--- INFORMATION GIVEN Enclosed Below ---
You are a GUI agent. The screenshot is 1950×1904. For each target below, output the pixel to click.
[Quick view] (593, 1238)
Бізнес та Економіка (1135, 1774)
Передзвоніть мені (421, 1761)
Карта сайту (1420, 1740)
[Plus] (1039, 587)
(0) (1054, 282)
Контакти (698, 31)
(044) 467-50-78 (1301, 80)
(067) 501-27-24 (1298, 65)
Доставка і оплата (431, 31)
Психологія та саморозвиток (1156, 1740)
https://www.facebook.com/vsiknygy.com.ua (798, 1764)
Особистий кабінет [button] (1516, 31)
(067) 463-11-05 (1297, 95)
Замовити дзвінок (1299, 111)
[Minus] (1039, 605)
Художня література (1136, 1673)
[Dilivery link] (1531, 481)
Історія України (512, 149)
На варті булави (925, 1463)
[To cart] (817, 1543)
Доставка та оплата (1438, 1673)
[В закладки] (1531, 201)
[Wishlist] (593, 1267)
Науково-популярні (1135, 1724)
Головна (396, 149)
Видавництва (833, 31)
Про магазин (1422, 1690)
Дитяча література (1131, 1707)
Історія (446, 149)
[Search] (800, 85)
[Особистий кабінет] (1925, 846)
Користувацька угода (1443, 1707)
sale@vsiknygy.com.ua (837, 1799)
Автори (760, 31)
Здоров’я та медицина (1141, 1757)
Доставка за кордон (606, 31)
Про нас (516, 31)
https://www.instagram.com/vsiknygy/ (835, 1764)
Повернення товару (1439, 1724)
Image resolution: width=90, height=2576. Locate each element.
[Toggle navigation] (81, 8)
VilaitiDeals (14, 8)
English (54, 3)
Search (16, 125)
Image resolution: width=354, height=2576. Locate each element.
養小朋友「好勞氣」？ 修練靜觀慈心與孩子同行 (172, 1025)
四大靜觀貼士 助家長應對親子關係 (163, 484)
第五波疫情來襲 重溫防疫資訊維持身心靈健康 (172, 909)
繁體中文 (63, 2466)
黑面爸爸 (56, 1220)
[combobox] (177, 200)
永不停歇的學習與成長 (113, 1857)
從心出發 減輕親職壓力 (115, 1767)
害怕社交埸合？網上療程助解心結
--- End of Enclosed INFORMATION GIVEN ---
**PROBLEM DETAILS:**
Filter the entries down to the lines that hold "Доставка". Copy those lines.

**SOLUTION TO THE PROBLEM:**
Доставка і оплата (431, 31)
Доставка та оплата (1438, 1673)
Доставка за кордон (606, 31)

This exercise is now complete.